- _TASK TO COMPLETE_
Word for word, retype the records below.

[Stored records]
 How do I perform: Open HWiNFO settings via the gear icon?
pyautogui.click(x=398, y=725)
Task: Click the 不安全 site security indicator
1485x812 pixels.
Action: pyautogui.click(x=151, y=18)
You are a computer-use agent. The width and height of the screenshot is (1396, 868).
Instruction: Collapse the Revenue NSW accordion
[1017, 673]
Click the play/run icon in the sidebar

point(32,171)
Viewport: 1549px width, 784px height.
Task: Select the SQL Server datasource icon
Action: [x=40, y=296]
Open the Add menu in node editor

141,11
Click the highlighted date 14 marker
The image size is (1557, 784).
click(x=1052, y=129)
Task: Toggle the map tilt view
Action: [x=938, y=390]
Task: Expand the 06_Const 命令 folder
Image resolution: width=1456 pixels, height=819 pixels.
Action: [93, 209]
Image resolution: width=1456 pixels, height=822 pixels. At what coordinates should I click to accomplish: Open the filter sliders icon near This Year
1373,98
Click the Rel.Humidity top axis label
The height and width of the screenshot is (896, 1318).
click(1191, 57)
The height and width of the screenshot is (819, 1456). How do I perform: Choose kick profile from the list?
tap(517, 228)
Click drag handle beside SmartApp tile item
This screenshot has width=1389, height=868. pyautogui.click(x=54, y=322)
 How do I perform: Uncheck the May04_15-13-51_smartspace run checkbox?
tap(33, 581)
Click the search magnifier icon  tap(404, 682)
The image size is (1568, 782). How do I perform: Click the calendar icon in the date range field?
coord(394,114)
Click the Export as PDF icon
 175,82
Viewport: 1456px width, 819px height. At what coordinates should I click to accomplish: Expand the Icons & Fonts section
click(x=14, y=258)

- _ANSWER TO THIS PROBLEM_
 How do I perform: Open HWiNFO settings via the gear icon?
pyautogui.click(x=398, y=725)
Task: Click the 不安全 site security indicator
1485x812 pixels.
Action: pyautogui.click(x=151, y=18)
You are a computer-use agent. The width and height of the screenshot is (1396, 868).
Instruction: Collapse the Revenue NSW accordion
[1017, 673]
Click the play/run icon in the sidebar

point(32,171)
Viewport: 1549px width, 784px height.
Task: Select the SQL Server datasource icon
Action: [x=40, y=296]
Open the Add menu in node editor

141,11
Click the highlighted date 14 marker
The image size is (1557, 784).
click(x=1052, y=129)
Task: Toggle the map tilt view
Action: [x=938, y=390]
Task: Expand the 06_Const 命令 folder
Image resolution: width=1456 pixels, height=819 pixels.
Action: [93, 209]
Image resolution: width=1456 pixels, height=822 pixels. At what coordinates should I click to accomplish: Open the filter sliders icon near This Year
1373,98
Click the Rel.Humidity top axis label
The height and width of the screenshot is (896, 1318).
click(1191, 57)
The height and width of the screenshot is (819, 1456). How do I perform: Choose kick profile from the list?
tap(517, 228)
Click drag handle beside SmartApp tile item
This screenshot has width=1389, height=868. pyautogui.click(x=54, y=322)
 How do I perform: Uncheck the May04_15-13-51_smartspace run checkbox?
tap(33, 581)
Click the search magnifier icon  tap(404, 682)
The image size is (1568, 782). How do I perform: Click the calendar icon in the date range field?
coord(394,114)
Click the Export as PDF icon
 175,82
Viewport: 1456px width, 819px height. At what coordinates should I click to accomplish: Expand the Icons & Fonts section
click(x=14, y=258)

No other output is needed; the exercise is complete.